:: Exercise instructions ::
Resume the article on the Ashurst v Jackson dispute over the Dearnley Spiritualist Church property, continuing from the point at which it stops.

----- Given passage -----

When is a trust a charity? Dealing with charity proceedings under the Charities Act 2011?

Articles
14 Dec 2023

You might think you know what a charity looks like but there are occasions when not everyone can agree, as a recent judgment from His Honour Judge Bird sitting in the County Court at Manchester shows.

The case of Ashurst v Jackson (unreported, 16 October 2023) concerned a Spiritual Society in Dearnley, Greater Manchester. The dispute centred on the management and ownership of the property of the Dearnley Spiritualist Church (referred to in the judgment as ‘the Temple’). Spiritualism is recognised as a religion, with a belief in God but also in the ability of spirits to communicate with the living via mediums.

The buildings from which the Society operated – including the Temple or Church where worship took place – were registered in the names of the Defendants as trustees for the members of the Society as an unincorporated association. The Claimants all said they were members of the Society (although that was in dispute) and claimed they had passed a motion at a meeting of the membership requiring the Defendant trustees to transfer the property of the Society, including the Church building to new trustees who were three of the Claimants.

----- Dataset section -----

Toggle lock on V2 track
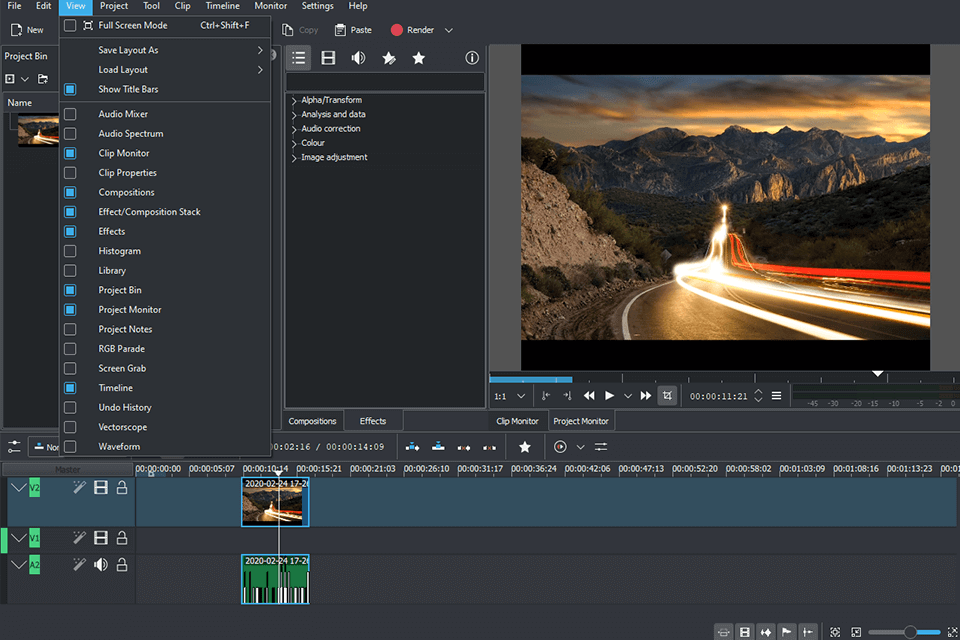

-----

:: Output ::
Oddly, the proceedings had been started as CPR Part 55 possession proceedings, although they were nothing of the sort (as the judgment makes clear). The relief sought was an order requiring the Defendants to execute a transfer of the property to the new trustees. If there was a cause of action it was more properly under the Trusts of Land and Appointment of Trustees Act 1996 or pursuant to the contract between the members of an unincorporated association.

The Defendants defended the proceedings. As part of their Defence they raised the issue of whether the proceedings were ‘charity proceedings’ which required the consent of the Charity Commission to proceed. This came before HHJ Bird as a trial of a preliminary issue.

Pausing here, section 115 of the Charities Act 2011 makes provision for ‘charity proceedings’ which are proceedings brought by, amongst others, ‘any person interested in a charity’. Such proceedings cannot be brought without the consent of the Charity Commission.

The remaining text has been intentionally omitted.